Here’s a note for some of you: when you want to create a new document with the same image size settings that you have on the current document...go ahead and Select: All and then Ctrl/Cmd click on the layer icon of the background layer and go to Edit: Copy or Ctrl/Cmd C. Then File: New and you have the exact same dimensions. It’s important when you copy to be aware of what layer you are on in the layers palette. Otherwise you will copy the dimensions of say a text layer, so by using the background layer as the copy source you are getting the same document directions.


You can create your own custom gradients. I cover this method in detail in other tutorials and in Basic Photoshop training. Move the eyedropper outside of the gradient editor dialog box to choose your desired colors from another open document (of the gradient or colors you want to emulate). Do this after you have clicked on a color stop. Click anywhere on the bottom of the gradient bar to create another color stop and choose it’s color. Choose a lighter purple blue and the make a third on the right being white.

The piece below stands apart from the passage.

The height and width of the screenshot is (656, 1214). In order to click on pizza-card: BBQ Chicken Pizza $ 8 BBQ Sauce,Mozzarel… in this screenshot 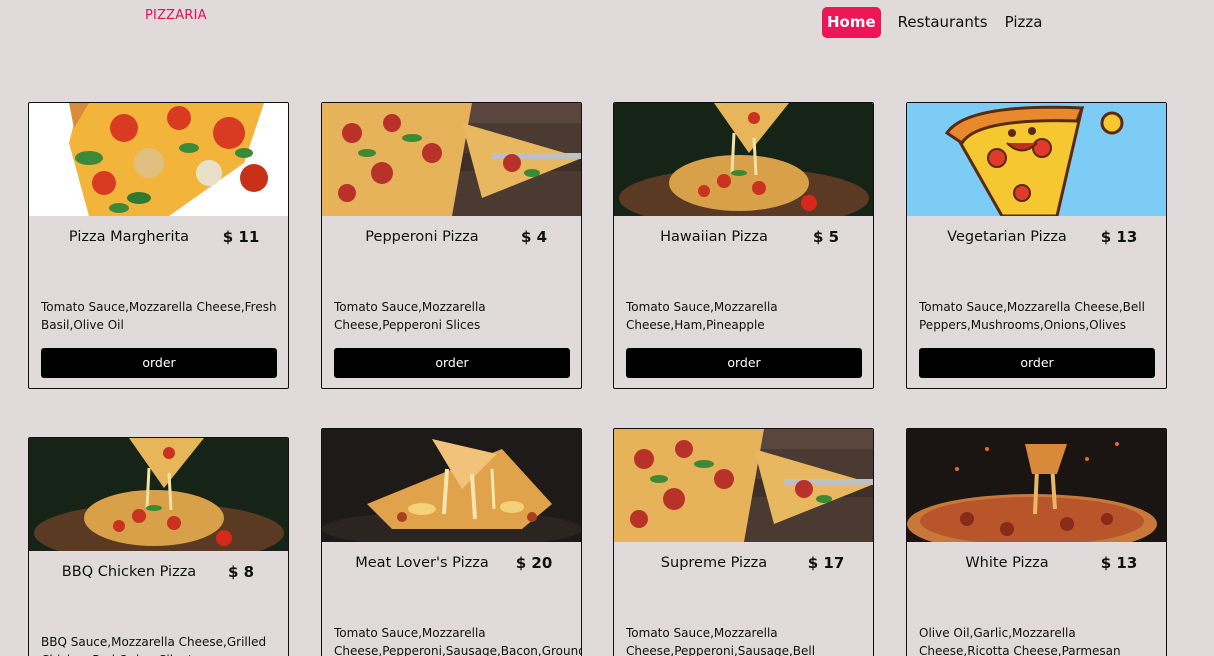, I will do `click(158, 546)`.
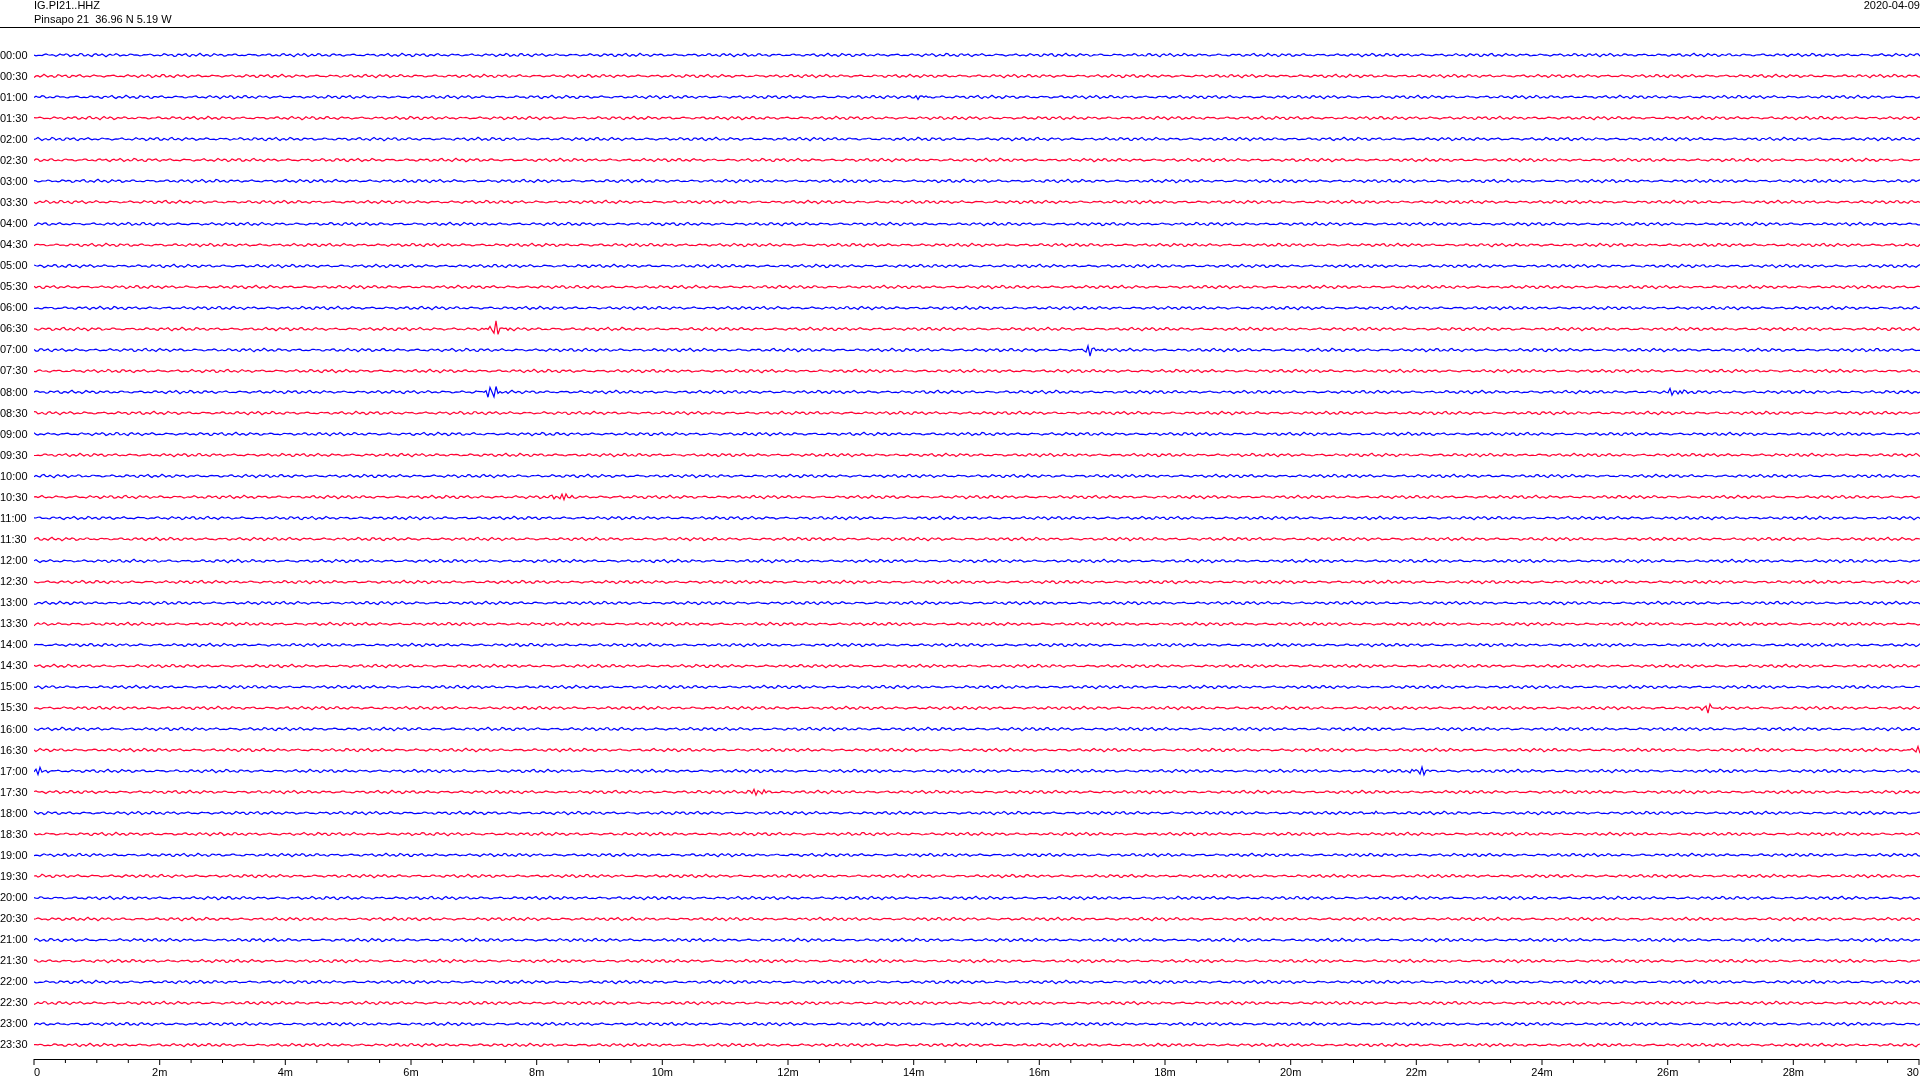  I want to click on time-label: 22:00, so click(14, 982).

Now move each of these stops closer to the left to tighten up the shot group.

Here’s a really cool effect which I will just touch on now but you can create some awesome work very fast by using the gradient tools on linear or reflected with different blending modes. Different blending modes help them to add up and mix light on top of each different stroke that you do.

Go back to your gradient editor by double clicking on the gradient option bar and choose noise as your gradient type. This is so much easier than creating 500 different color stops. Now adjust the color channels as shown to end up with this blue gradient noise.

Go ahead and name your gradient and then press ‘new’ to capture it to the dialog box as an option (note; you have to save the set in order to keep new gradients for the next Photoshop restart). Now simply swipe across with your linear gradient tool. On normal blending mode you can keep swiping until you get it right (with foreground to background).

If you did this on the background layer and you don’t want to keep it locked, just drag it to the new layer icon to duplicate it and then drag the original to the trash.